→ **RECORD EXTRACTS**

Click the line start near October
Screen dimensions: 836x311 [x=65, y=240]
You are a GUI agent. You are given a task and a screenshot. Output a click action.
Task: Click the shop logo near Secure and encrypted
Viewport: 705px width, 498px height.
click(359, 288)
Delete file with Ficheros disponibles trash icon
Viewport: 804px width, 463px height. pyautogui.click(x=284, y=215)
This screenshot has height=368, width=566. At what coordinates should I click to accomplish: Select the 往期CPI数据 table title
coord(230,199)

→ **EXERCISE DIRECTIONS**
Every line above should be retyped exactly as given.

→ **EXERCISE RESPONSE**
Click the line start near October
Screen dimensions: 836x311 [x=65, y=240]
You are a GUI agent. You are given a task and a screenshot. Output a click action.
Task: Click the shop logo near Secure and encrypted
Viewport: 705px width, 498px height.
click(359, 288)
Delete file with Ficheros disponibles trash icon
Viewport: 804px width, 463px height. pyautogui.click(x=284, y=215)
This screenshot has height=368, width=566. At what coordinates should I click to accomplish: Select the 往期CPI数据 table title
coord(230,199)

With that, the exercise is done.